Malioboro berubah banyak, dibanding 3 tahun yang lalu. Dulu, pedagang kaki lima (PKL) menggelar dagangan mereka di selasar depan toko. Mereka berebutan dengan pedagang toko yang mengontrak mahal. Malam setelah berjualan, lapak-lapak mereka tinggalkan. Sekarang tidak lagi. Mereka sudah dipindahkan ke seberang jalan, sebelah kiri dari arah stasiun.
Pemerintah membangunkan Teras Malioboro. Bagian depan untuk pedagang suvenir, seperti lukisan dan ragam batik. Bagian belakang buat pedagang aneka kuliner. Bangunan Teras Malioboro sederhana saja, satu lantai. Bagian depan disekat-sekat sesuai kebutuhan. Bagian belakang dipasang pembatas rendah untuk penikmat kuliner lesehan.

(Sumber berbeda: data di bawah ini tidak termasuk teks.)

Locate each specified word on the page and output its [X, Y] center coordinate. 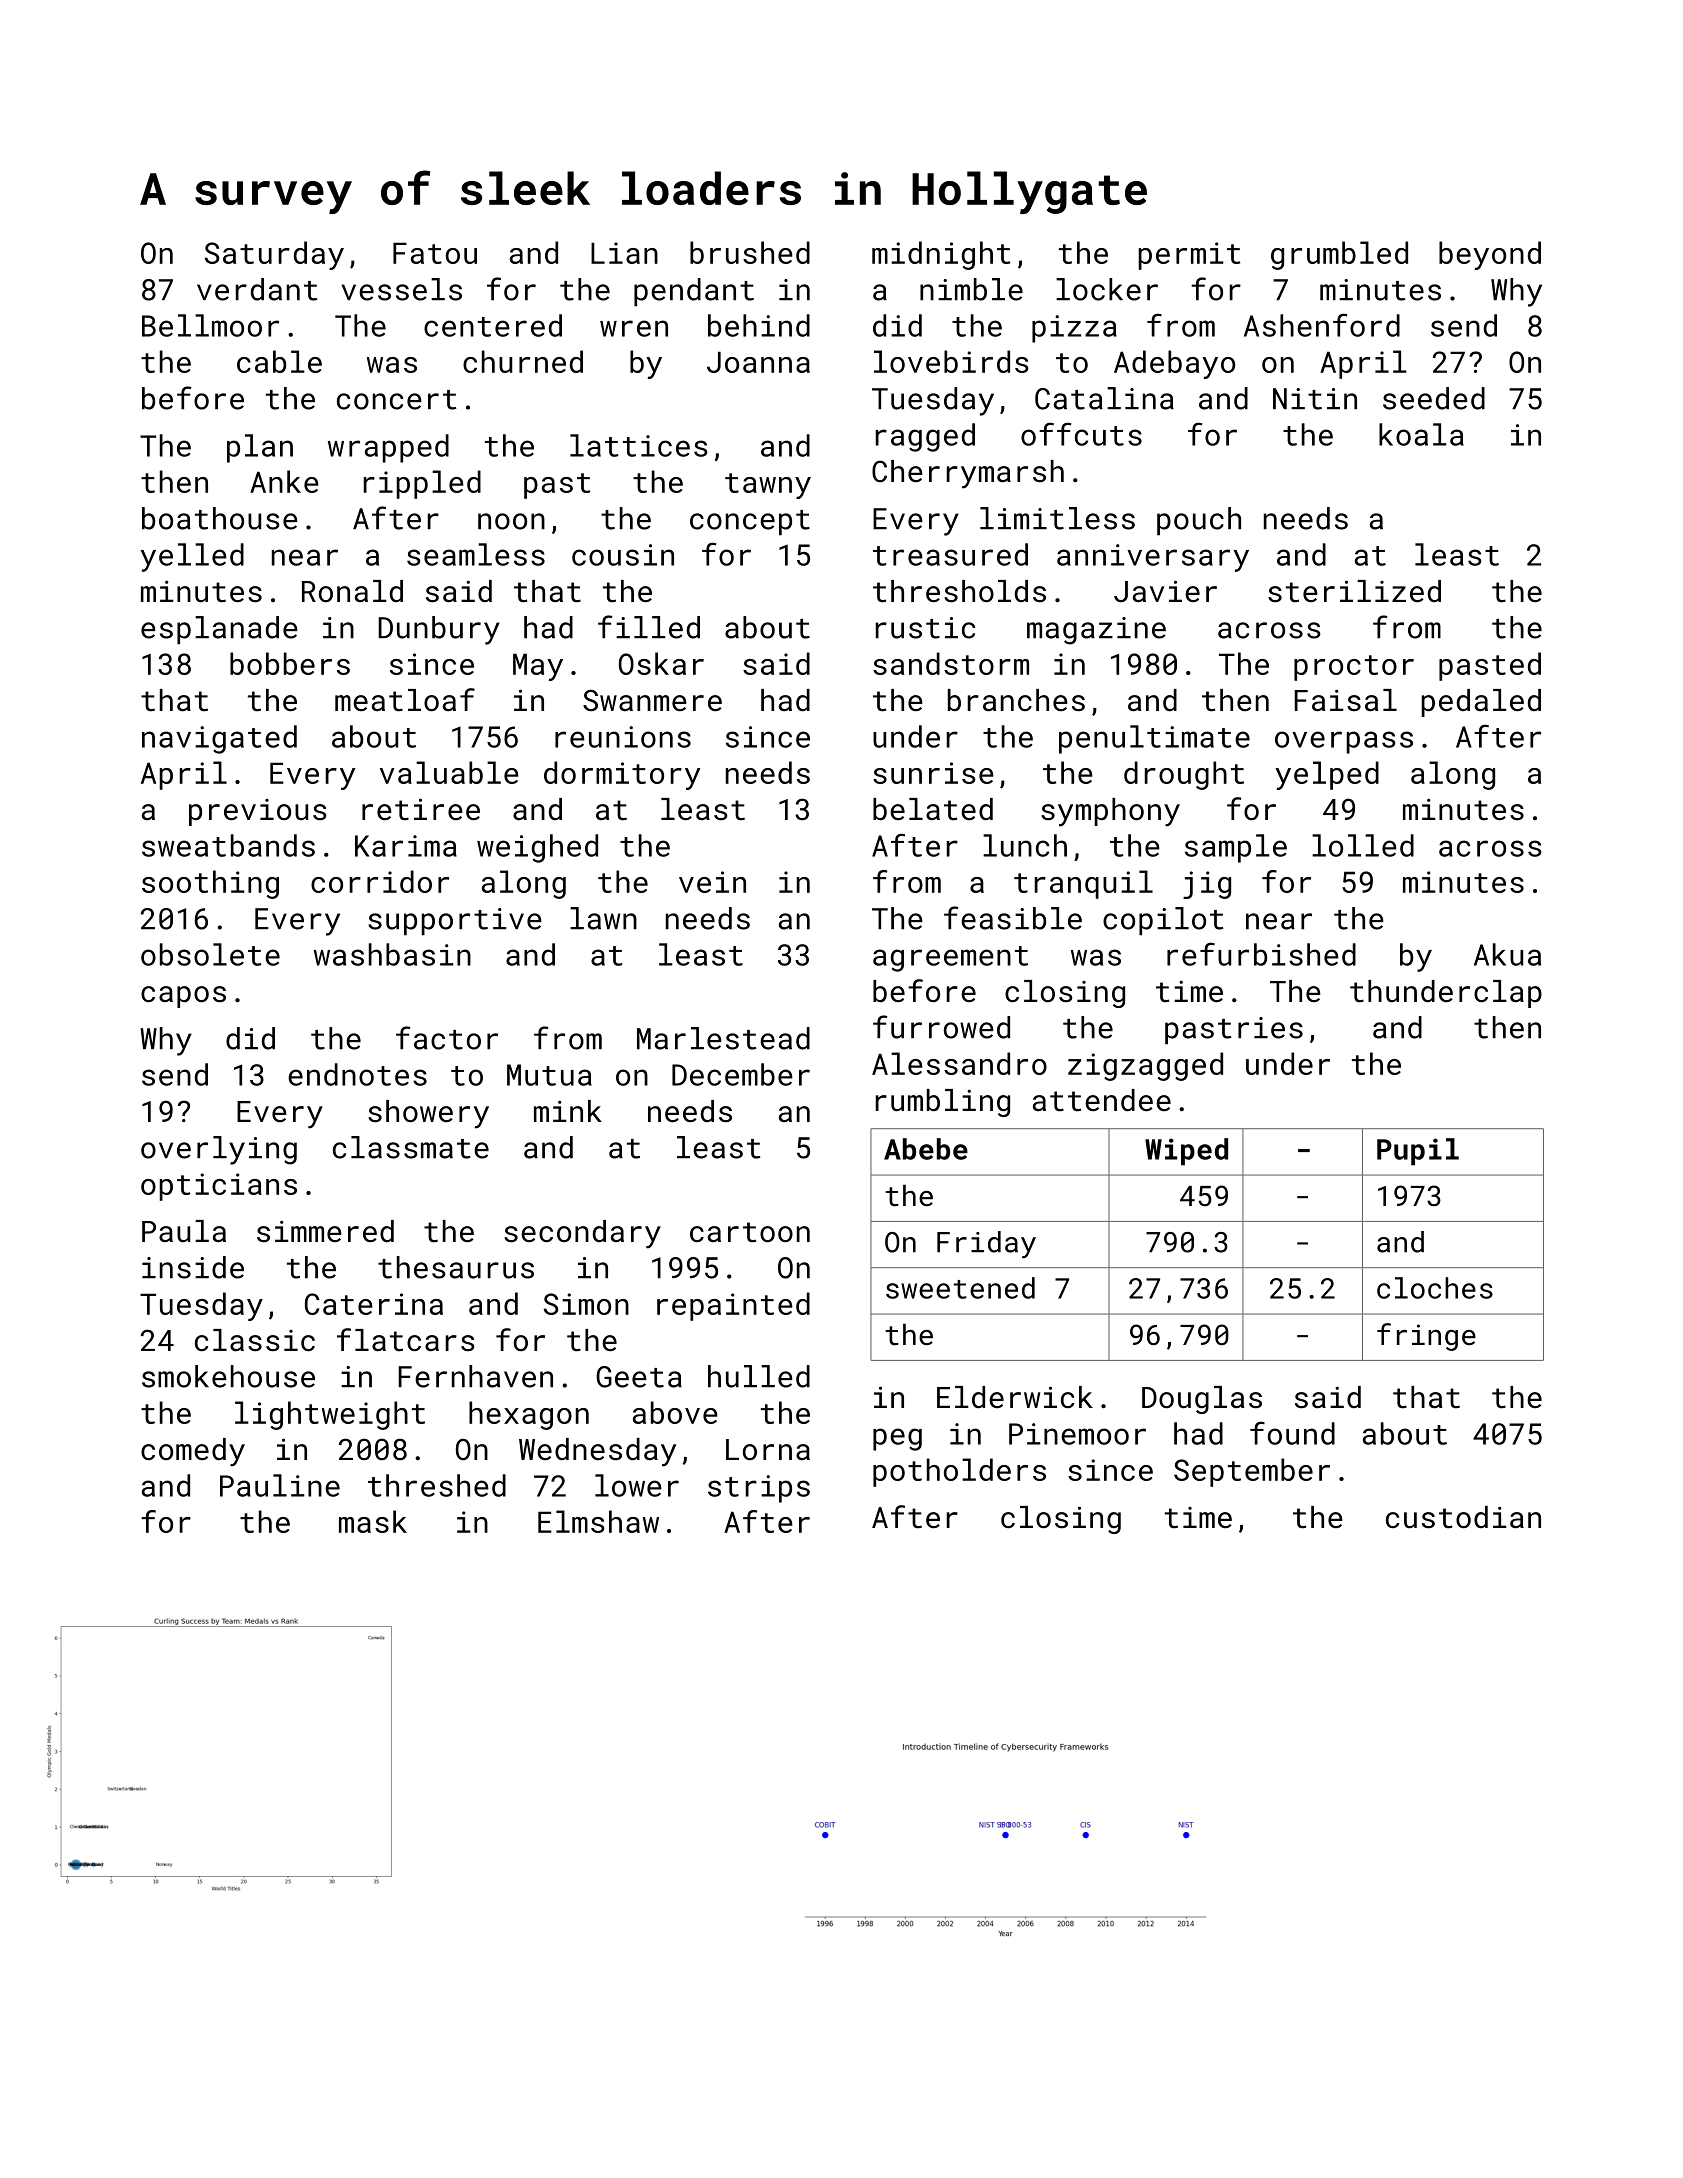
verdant [257, 289]
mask [373, 1521]
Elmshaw [598, 1521]
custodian [1463, 1517]
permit [1189, 256]
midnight [941, 255]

Malam itu, Teras Malioboro ramai. Baik yang berbelanja suvenir maupun yang sekadar menikmati kuliner khas Yogya. Saya sempat bertanya kepada pedagang kuliner: apakah setiap hari mereka ramai dikunjungi? Kata mereka, “dibanding ketika di depan dulu, agak kurang Mas. Tapi, kami bersyukur semakin ke sini semakin ramai”.
Saya ingat Victoria Market dan Paddy’s Market. Keduanya pasar tradisional di Australia yang terletak di dua kota berbeda: Victoria Market di Melbourne, sedangkan Paddy’s Market di Sydney. Kedua pasar ini khusus untuk para PKL atau pedagang yang berjualan secara tradisional. Bangunannya satu lantai, serupa ruang terbuka yang diatap untuk melindungi para pedagang dari terik panas dan siraman hujan.
Pilihan pemerintah Yogya membangunkan PKL Teras Malioboro sudah tepat. Model bangunan untuk PKL dan pedagang toko memang tidak boleh sama. Karakteristik pembeli mereka jauh berbeda yang sekaligus membentuk karakter PKL itu sendiri.